I was so lonely and sad. When I looked out the window, it felt like the weather was in tune with my mood, for it was dark, gloomy, and pouring rain. As I stood looking out the window I realized how truly sad I am as a person and how just under the surface of my exterior I’m so close to the edge. Nineteen years on October 5. You would think I would have this doing-time thing down. The truth is, the years have made me feel weaker. Too many scars on my soul, each one cutting deeper into my being of who I am. I haven’t felt this bad in a long time. This trip has done a toll on me mentally. How much trauma can one man stand in his life before he just folds his hand?

The thing is, when you’re feeling bad, have you ever noticed how you find everything wrong with your surroundings? My typewriter is in need of repair; my TV is on its last leg. My hot pot only works when it wants to. Even something like having holes in your socks can bring you to tears. At the same time, you don’t even care.

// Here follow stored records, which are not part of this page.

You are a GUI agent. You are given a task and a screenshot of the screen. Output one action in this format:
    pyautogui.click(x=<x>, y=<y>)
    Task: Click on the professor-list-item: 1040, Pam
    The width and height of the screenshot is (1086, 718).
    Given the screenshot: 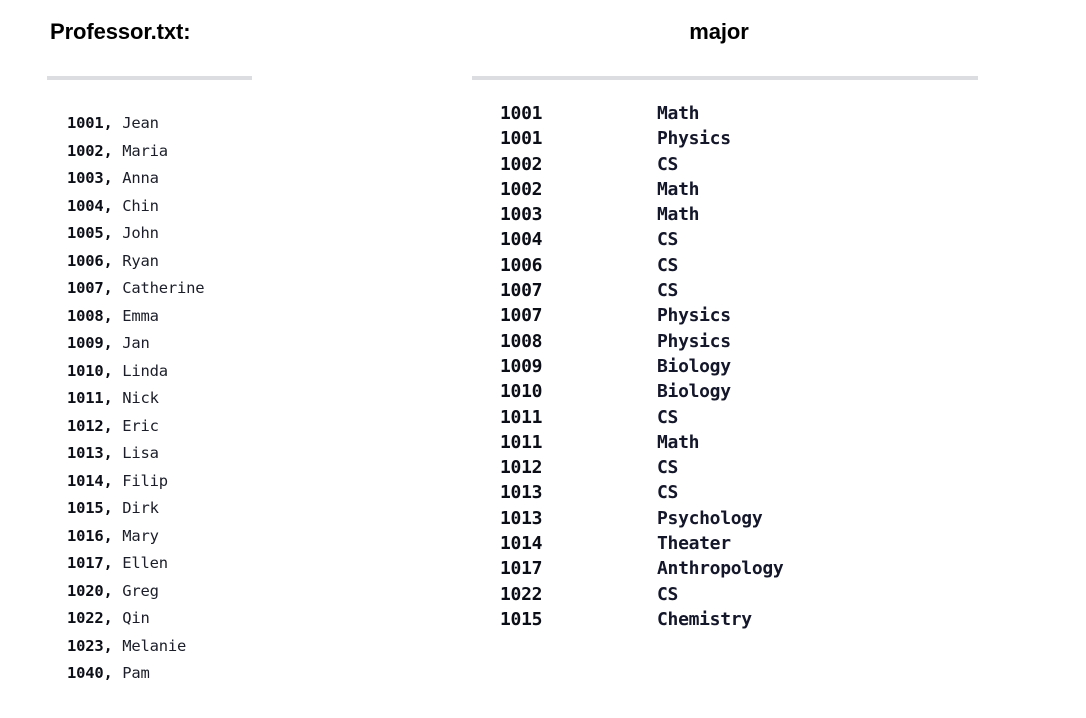 What is the action you would take?
    pyautogui.click(x=257, y=674)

My Mom showed me how to be strong, never to give up. She tells me the truth will come out. I promised her I never will quit. I just hope I will be that same person, not allowing all that has happened to me to change the core of who I am. I have been fighting for her, for my family, for Bob and Jim, for you, for the truth, for myself, and for everyone who has stood behind me. Truth be told, I don’t think I could have made it this far without the strength of others in my life. Some days receiving a letter is the only good thing that happens all day.

I’m sorry for going on and on. I just needed someone to talk to. I guess it’s just the month I’m having. I’m tired. I hope some rest will do me good. Thank you for being my friend and thank you for the strength you give me.